笑わぬ魔法師は容姿が良くとも、学園内で安易に近づく者はなかった。
それが、笑顔を見せるようになって令嬢たちが色めき立った。
笑顔を向けるのは、婚約者に対してだけだと知っていても、ミファセスに成り代わりたいと肉食的な令嬢たちは、いつもアトラクトに集っている。

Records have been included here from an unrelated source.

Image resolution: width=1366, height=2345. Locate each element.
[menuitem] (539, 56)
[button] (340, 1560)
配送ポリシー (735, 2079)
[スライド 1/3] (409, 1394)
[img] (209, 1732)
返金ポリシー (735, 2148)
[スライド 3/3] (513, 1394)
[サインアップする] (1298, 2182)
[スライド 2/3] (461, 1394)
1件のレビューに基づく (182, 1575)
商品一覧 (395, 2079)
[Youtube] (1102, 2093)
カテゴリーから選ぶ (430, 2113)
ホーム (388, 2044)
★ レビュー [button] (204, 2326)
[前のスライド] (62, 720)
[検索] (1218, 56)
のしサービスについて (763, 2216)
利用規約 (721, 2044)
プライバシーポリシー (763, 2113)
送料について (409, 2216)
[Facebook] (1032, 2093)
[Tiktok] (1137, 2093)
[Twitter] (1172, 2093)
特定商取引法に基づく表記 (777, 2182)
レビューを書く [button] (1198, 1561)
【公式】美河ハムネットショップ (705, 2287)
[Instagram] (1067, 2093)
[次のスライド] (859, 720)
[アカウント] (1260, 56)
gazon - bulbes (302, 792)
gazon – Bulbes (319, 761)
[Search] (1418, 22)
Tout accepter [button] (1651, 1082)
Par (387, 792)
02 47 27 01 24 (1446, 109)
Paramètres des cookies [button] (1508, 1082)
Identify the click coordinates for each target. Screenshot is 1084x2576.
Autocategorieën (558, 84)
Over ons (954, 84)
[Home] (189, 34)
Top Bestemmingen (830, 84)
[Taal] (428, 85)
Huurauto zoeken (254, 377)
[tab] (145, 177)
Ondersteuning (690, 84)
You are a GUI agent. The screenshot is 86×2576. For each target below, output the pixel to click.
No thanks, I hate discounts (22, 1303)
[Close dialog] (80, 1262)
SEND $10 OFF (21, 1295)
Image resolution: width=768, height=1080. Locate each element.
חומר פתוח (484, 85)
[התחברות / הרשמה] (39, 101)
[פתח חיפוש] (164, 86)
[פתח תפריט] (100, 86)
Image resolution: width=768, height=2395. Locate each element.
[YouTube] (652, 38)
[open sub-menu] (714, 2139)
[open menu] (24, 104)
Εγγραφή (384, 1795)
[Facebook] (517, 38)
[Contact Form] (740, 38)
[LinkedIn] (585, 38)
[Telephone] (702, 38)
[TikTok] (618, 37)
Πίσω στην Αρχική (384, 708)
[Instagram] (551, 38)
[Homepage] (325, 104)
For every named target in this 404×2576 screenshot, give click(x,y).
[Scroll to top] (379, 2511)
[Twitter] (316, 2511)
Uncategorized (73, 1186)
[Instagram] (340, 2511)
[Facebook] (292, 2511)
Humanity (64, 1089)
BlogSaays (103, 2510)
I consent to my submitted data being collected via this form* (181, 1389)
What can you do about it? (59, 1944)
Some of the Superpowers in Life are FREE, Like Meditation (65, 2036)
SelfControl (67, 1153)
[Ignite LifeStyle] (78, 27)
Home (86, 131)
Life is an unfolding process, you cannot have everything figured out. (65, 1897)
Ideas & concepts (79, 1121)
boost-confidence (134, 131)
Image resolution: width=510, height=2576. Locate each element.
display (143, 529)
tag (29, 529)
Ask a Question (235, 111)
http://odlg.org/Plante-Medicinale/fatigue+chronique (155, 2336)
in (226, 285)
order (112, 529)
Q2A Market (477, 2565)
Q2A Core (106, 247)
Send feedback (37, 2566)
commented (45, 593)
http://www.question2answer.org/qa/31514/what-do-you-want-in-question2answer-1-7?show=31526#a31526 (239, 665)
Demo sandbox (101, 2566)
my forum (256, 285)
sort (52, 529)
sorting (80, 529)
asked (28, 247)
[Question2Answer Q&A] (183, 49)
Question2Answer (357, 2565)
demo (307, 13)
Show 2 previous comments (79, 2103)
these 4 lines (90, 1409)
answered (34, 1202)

そんな彼女たちなど、アトラクトは歯牙にもかけていないのだが。

「おや、彼処にいるのは。婚約破棄を叫んだという…前の婚約者か?」

アトラクトを見つめていたミファセスは、彼の視線を追って元婚約者を見つけた。

「あぁ…今日も仲がよろしいようで」

ミファセスはすぐに興味を失ったようにアトラクトに視線を戻す。

「…そのようだ」

アトラクトはしばらく彼を見ていたが、ミファセスの視線に気づき笑みで答えた。

ミファセスは気づかない。

令嬢の手を掴んで離さないシュラブの姿を。
シュラブを振り払おうとする令嬢と彼が、仲が良さそうには到底見えないが、ミファセスの中ではその程度の認識なのだ。

アトラクトは婚約者の肩を抱いて、彼らに背を向けた。